FTC v. Actavis: Case Law
Editor’s note: This is part 3 of a 4-part series on FTC v. Actavis: How Should the Supreme Court Rule on the Legality of Pay-for-Delay Settlements of Patent Disputes Litigated in the Shadow of the Hatch-Waxman Act? This series is adapted from a document that Professor Cotter coauthored while serving on ABA-Intellectual Property Law Section Task Force last fall. See http://www.americanbar.org/content/dam/aba/administrative/intellectual_property_law/leadership/agendabook_nov2012.authcheckdam.pdf, pages 39-55. The views expressed, however, are his own, and do not represent the views of the ABA or the Task Force.

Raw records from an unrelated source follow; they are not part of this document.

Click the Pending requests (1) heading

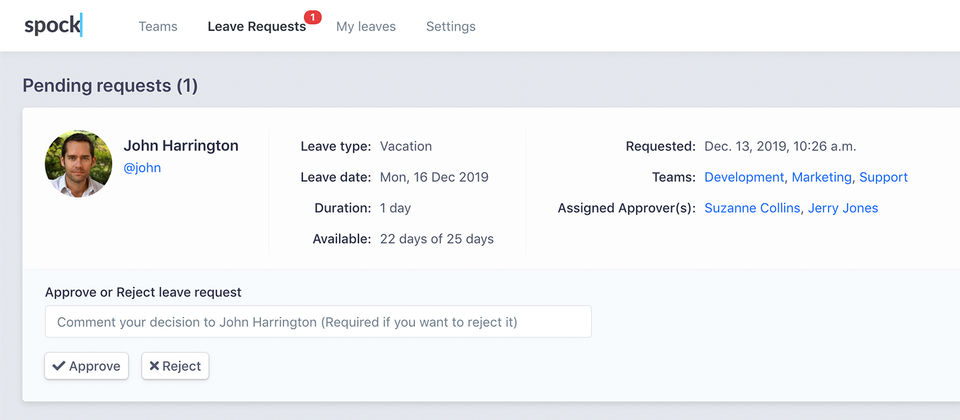point(110,86)
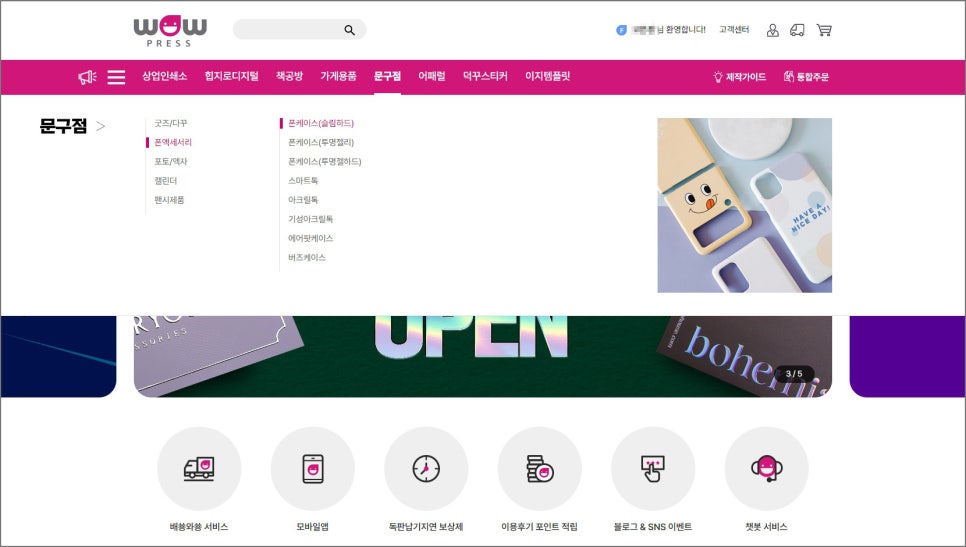Launch the 챗봇 서비스 headset icon
The height and width of the screenshot is (547, 966).
pos(766,468)
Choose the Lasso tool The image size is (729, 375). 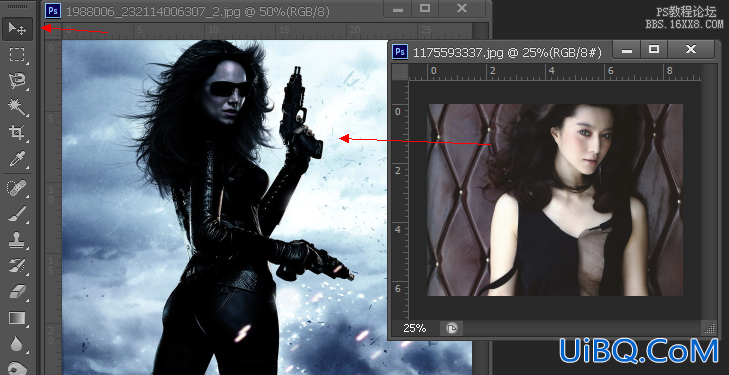click(x=17, y=81)
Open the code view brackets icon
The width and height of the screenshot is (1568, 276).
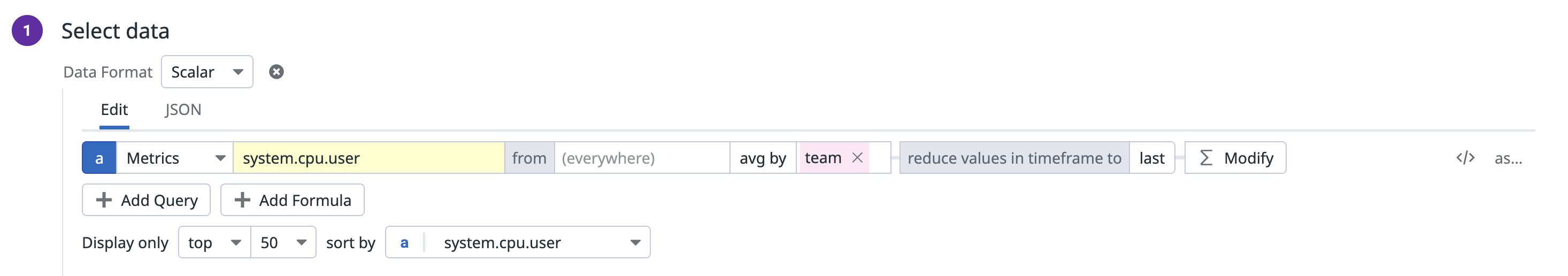tap(1465, 158)
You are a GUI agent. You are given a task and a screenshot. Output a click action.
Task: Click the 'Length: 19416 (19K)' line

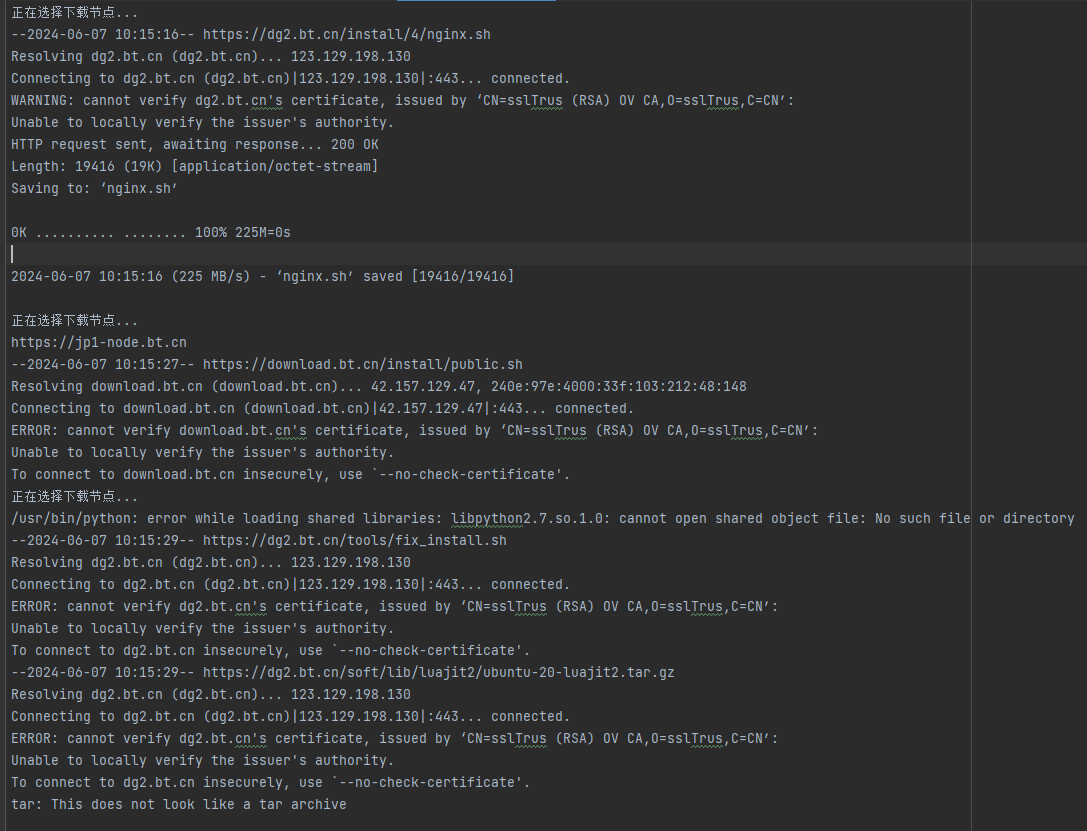pyautogui.click(x=194, y=166)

The case law has reflected different perspectives on the legality of pay-for-delay agreements. Two early cases disapproved of them. In Andrx Pharmaceuticals, Inc. v. Biovail Corp. Int’l, 256 F.3d 799 (D.C. Cir. 2001), the second ANDA applicant for a generic version of Cardizem CD argued that the first ANDA applicant’s agreement with the brand-name drug manufacturer to delay entry of the generic drug violated sections 1 and 2 of the Sherman Act. Although the D.C. Circuit did not clearly articulate the level of antitrust scrutiny that would be appropriate for these types of agreements, the court reversed a district court judgment dismissing with prejudice the second ANDA applicant’s antitrust claim, stating that the settlement agreement “could reasonably be viewed as an attempt to allocate market share and preserve monopolistic conditions.” Two years later, the Sixth Circuit held the pay-for-delay agreement that was at issue in Andrx to be per se illegal. See In re Cardizem Antitrust Litigation, 332 F.3d 896 (6th Cir. 2003). One feature of the agreement in these two cases was that the brand-name manufacturer would stop making payments to the first ANDA applicant when the latter started marketing its generic drug. Until the first ANDA applicant began marketing the drug, however, no one other generic manufacturer could do so either due to the 180-day exclusivity period, resulting in a bottleneck.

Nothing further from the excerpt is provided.